Me alegra que la acampada de la policía local haya terminado. Por todos. En una confrontación de este tipo siempre hay heridos por ambas partes. Se han vivido momentos difíciles. Duros. Ya ha pasado y hay que retomar la tranquilidad.

Hace cuarenta y seis años llegué con mi familia a Mérida, a la barrida de la República Argentina donde vivían maestros, funcionarios municipales y policías locales. Allí conocí a personajes tan entrañables como el cabo Contador, Murillo, Macías y Pepe Hernández, que tenía una tasca y el vino lo tomábamos en una enorme piedra que mi padre comprobó que era una lápida funeraria de los primeros siglos de la fundación de la ciudad. Domingo Valhondo, que me llamaba pariente y estaba en la plaza de abasto, era todo un personaje; Narciso Royán, que es una persona entrañable, como lo es su hijo, Juan Antonio, que todos apreciamos tanto. De ahí que la decisión de esta acampada nos producía cierta tristeza al comprobar que la imagen de este cuerpo se estaba deteriorando por una postura poco acertada. Aunque no entramos quien lleva la razón, eso se comprobará en la mesa de negociaciones, que nunca se debió cerrar.

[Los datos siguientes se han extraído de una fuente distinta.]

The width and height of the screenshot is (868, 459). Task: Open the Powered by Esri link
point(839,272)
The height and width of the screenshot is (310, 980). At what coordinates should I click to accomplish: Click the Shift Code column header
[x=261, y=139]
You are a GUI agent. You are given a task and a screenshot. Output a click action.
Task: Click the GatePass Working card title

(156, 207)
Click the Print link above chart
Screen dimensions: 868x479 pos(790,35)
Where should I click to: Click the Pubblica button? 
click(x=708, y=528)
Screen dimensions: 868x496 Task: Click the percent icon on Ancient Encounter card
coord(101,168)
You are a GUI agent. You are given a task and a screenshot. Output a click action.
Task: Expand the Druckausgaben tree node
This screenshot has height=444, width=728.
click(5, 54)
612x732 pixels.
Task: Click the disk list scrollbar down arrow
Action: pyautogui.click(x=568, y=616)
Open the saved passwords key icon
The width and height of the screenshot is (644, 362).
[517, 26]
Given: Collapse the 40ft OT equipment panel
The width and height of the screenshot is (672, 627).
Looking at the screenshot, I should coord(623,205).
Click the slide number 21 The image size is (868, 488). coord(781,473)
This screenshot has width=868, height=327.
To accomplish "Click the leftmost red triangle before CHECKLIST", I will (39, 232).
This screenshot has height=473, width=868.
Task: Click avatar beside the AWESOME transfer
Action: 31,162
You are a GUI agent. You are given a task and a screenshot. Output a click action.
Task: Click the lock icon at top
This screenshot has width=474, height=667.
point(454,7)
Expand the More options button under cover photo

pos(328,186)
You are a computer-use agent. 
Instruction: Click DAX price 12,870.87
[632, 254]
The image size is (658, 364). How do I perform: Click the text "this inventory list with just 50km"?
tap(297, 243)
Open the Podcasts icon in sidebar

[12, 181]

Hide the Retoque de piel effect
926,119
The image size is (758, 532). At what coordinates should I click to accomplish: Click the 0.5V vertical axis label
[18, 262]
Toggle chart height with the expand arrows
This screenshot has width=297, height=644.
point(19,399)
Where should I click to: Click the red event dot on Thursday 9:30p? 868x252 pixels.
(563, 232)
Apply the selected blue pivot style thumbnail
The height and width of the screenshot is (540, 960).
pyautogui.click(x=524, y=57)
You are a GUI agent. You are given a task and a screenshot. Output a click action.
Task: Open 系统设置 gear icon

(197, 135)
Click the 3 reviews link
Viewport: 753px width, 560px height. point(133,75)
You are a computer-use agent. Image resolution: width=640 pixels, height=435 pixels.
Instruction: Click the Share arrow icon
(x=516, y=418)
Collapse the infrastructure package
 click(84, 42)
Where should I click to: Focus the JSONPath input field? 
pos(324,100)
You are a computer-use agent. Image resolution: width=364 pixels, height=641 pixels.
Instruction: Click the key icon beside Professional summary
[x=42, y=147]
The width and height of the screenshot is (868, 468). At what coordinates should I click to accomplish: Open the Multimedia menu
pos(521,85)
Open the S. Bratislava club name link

En una huelga de hambre, o nos ponemos todos o nadie. La valentía en estos casos hay que tener cuidado. La salud ante todo. La imagen no era la más adecuada para la ciudad y una acampada en la misma plaza de España no era el lugar idóneo y por un cuerpo de tanto prestigio.

Me alegra la decisión y que Manuel Balastegui, el responsable del tráfico, me pague la cena e invite a toda la policía local. ¿O no?